Wer eine Kinderbetreuung im Betrieb beherbergt, sammelt Pluspunkte. Foto: Caro/ Oberhaeuser

Die EU-Kommission will der Wirtschaft das nächste Label für Nachhaltigkeit verpassen. Unternehmen sollen nach ihrem gesellschaftlichen Nutzen bewertet werden. Warum auch die Waffenindustrie ihre Produkte als nachhaltig einstuft.

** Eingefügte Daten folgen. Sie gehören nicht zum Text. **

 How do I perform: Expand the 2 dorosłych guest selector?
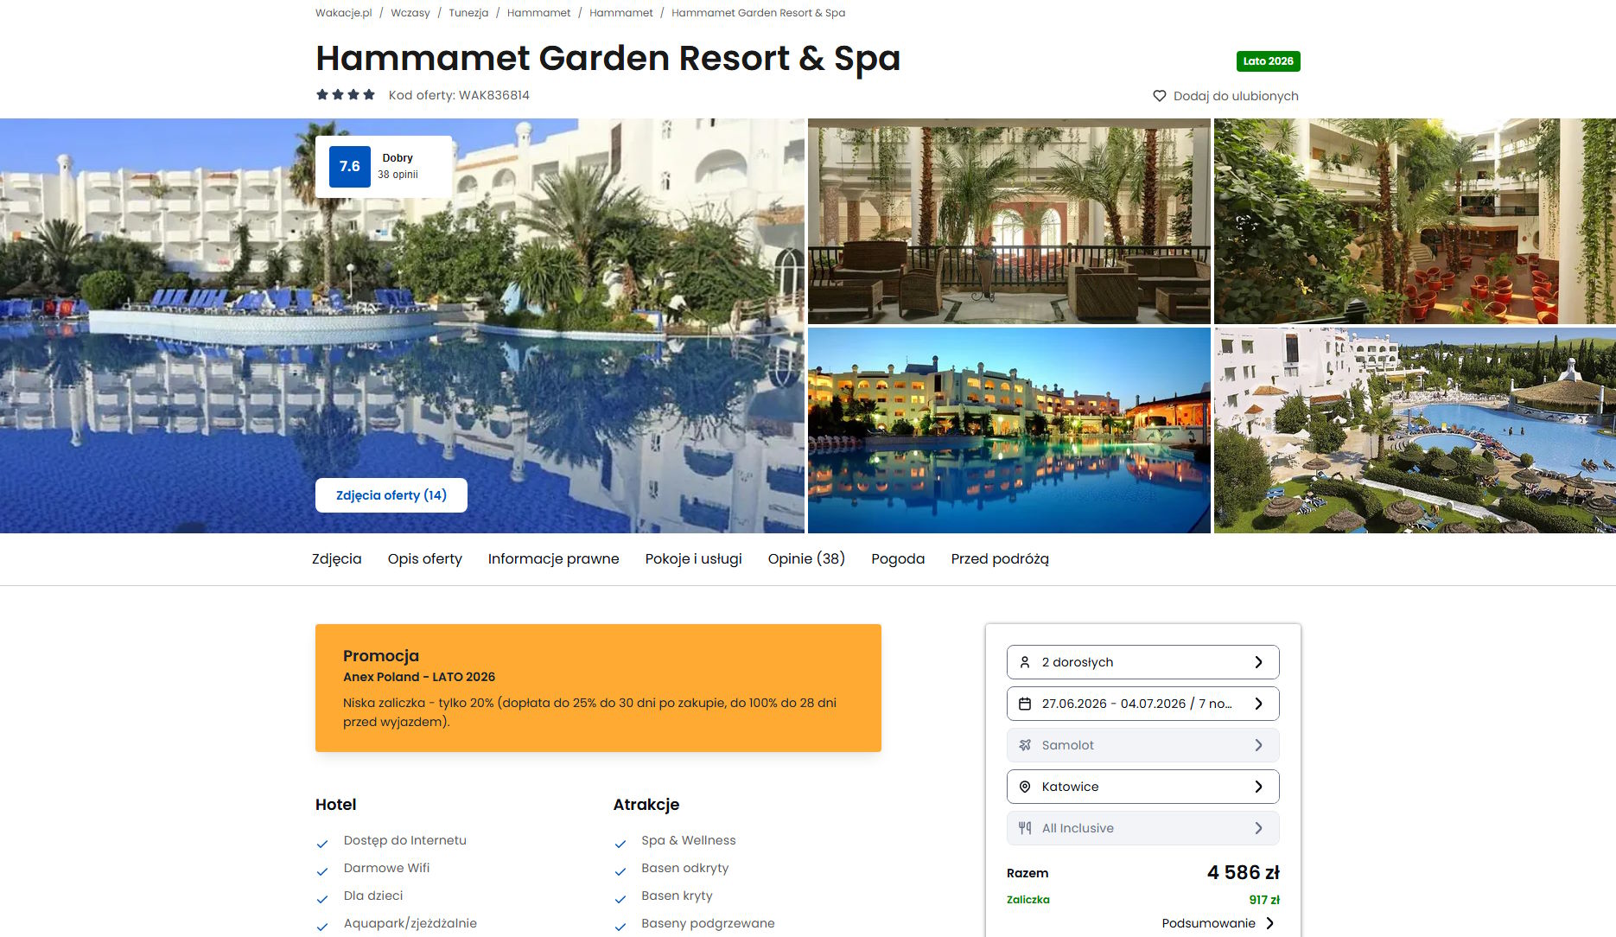(x=1142, y=662)
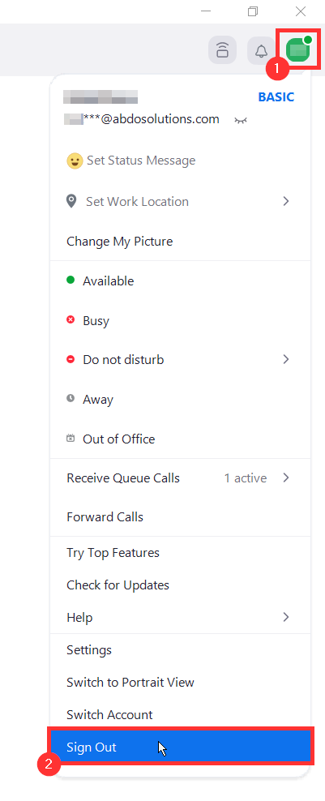Expand the Receive Queue Calls chevron
Screen dimensions: 325x801
[x=286, y=478]
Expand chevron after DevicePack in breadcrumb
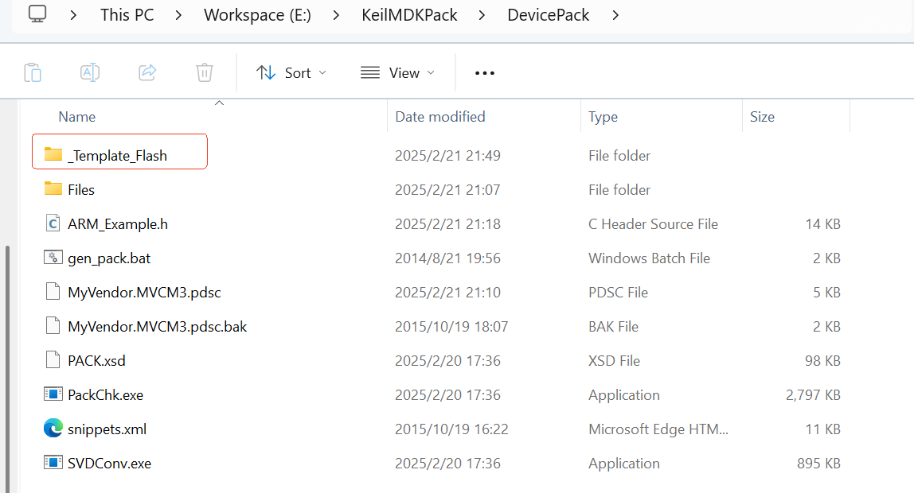The width and height of the screenshot is (914, 493). (x=615, y=15)

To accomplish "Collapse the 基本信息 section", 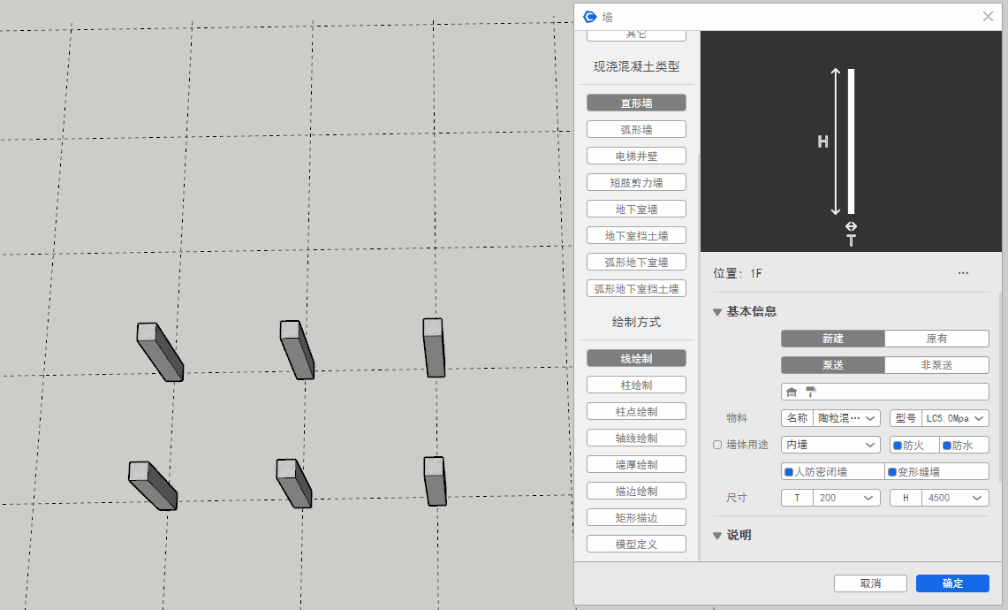I will (x=717, y=311).
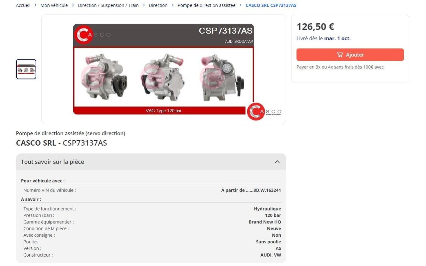This screenshot has height=266, width=426.
Task: Click CASCO SRL CSP73137AS breadcrumb
Action: tap(271, 5)
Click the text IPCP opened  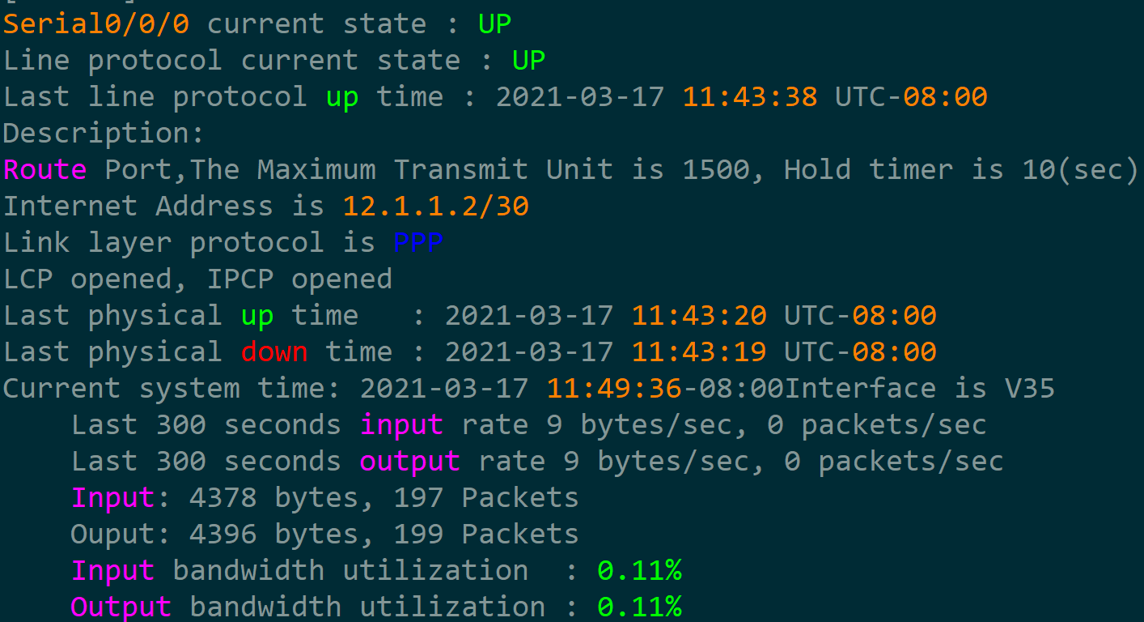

Brüssel - Eigentlich ist es eine gute Idee. Die EU-Kommission will eine Art Empfehlungskatalog erstellen, in dem Anleger nachlesen können, welche Unternehmen besonders nachhaltig arbeiten und so der Gesellschaft dienlich sind. Gut ist also, wer seinen Mitarbeitern gerechte Löhne zahlt, ausreichend Schulungen im Programm hat, eine Kinderbetreuung im Betrieb beherbergt oder eine betriebliche Altersvorsorge anbietet. Bauunternehmen sollen danach bewertet werden, ob sie Sozialwohnungen bauen und Kaffeeröster, wie sie mit den Bauern in Übersee umgehen. Auch die Frage, ob ein Unternehmen anständig seine Steuern zahlt oder vor allem Steuerschlupflöcher nutzt, soll bei der Bewertung eine Rolle spielen.